Written task »
Return verbatim the items from the line that contains "Where should I click to: Click the Iztapa" through the line that contains "click(833, 442)", both lines included.

Exercise materials »
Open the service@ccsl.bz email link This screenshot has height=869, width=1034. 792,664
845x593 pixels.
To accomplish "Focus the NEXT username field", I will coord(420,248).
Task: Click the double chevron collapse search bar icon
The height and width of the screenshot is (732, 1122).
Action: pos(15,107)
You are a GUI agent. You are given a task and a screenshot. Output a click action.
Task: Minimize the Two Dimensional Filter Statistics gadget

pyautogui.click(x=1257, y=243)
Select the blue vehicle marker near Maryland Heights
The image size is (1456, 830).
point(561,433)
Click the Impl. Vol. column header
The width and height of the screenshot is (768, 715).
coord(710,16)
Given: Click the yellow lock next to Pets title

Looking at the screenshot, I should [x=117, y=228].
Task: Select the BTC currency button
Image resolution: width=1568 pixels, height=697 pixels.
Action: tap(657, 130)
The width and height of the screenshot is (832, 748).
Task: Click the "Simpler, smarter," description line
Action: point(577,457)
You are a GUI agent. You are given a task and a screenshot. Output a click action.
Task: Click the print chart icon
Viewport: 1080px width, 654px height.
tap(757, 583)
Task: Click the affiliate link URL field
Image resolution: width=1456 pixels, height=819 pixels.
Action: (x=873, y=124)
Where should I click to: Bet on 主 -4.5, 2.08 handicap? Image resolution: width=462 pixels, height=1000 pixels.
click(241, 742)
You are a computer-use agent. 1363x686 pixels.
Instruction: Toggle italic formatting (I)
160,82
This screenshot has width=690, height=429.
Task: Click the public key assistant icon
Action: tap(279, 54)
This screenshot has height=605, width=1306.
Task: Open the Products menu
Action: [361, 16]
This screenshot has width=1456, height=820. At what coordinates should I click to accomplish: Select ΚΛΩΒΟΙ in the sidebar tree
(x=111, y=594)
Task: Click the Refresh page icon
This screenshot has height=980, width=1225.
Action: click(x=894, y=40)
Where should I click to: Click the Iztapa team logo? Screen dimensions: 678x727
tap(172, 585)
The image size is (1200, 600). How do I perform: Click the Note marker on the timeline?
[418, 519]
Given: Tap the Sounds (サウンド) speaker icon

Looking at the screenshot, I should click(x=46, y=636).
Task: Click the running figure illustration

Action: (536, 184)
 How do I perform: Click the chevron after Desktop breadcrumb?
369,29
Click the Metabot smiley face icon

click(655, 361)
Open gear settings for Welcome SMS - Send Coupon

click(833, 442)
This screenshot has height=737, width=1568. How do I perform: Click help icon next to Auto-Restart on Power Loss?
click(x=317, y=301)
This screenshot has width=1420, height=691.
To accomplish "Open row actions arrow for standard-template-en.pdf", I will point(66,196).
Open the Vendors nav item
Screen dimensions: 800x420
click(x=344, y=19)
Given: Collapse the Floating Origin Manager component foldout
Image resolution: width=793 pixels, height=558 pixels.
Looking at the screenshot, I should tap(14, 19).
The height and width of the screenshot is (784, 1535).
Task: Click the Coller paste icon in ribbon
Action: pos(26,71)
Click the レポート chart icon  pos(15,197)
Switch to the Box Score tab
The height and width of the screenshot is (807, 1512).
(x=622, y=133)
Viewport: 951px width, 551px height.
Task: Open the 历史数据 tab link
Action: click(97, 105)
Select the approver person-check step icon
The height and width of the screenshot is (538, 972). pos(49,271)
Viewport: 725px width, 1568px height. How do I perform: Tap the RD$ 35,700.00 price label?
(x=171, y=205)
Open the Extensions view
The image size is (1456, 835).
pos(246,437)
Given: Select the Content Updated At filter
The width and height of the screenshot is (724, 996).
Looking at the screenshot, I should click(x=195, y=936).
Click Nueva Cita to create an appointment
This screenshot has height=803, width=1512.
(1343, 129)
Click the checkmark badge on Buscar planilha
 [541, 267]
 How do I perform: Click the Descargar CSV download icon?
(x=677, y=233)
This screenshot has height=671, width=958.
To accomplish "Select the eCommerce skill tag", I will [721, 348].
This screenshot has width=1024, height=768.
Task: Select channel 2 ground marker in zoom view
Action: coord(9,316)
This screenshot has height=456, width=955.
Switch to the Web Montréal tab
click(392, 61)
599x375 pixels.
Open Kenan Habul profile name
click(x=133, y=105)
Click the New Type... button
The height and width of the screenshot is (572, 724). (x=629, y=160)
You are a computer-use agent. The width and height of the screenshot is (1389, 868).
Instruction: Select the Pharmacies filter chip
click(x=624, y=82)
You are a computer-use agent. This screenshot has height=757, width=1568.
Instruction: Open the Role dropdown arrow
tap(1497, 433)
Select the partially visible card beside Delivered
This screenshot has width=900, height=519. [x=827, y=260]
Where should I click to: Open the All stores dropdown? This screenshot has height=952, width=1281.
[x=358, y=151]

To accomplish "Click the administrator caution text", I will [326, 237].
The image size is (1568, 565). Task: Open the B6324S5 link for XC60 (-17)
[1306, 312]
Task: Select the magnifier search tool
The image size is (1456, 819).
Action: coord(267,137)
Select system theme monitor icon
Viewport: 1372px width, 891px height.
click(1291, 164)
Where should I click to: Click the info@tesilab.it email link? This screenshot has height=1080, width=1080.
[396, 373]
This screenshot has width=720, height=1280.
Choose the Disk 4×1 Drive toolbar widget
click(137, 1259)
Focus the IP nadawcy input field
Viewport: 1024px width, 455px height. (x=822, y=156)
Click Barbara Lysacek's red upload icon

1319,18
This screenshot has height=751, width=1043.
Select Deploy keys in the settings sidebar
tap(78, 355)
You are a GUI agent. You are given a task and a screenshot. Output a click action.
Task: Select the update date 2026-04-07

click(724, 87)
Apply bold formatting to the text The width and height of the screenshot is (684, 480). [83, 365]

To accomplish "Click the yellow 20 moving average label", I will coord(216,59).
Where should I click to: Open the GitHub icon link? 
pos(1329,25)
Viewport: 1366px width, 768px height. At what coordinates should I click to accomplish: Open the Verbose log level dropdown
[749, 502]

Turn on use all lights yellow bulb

Exercise result »
Where should I click to: Click the Iztapa team logo? Screen dimensions: 678x727
tap(172, 585)
The image size is (1200, 600). How do I perform: Click the Note marker on the timeline?
[418, 519]
Given: Tap the Sounds (サウンド) speaker icon

Looking at the screenshot, I should click(x=46, y=636).
Task: Click the running figure illustration

Action: (536, 184)
 How do I perform: Click the chevron after Desktop breadcrumb?
369,29
Click the Metabot smiley face icon

click(655, 361)
Open gear settings for Welcome SMS - Send Coupon

click(833, 442)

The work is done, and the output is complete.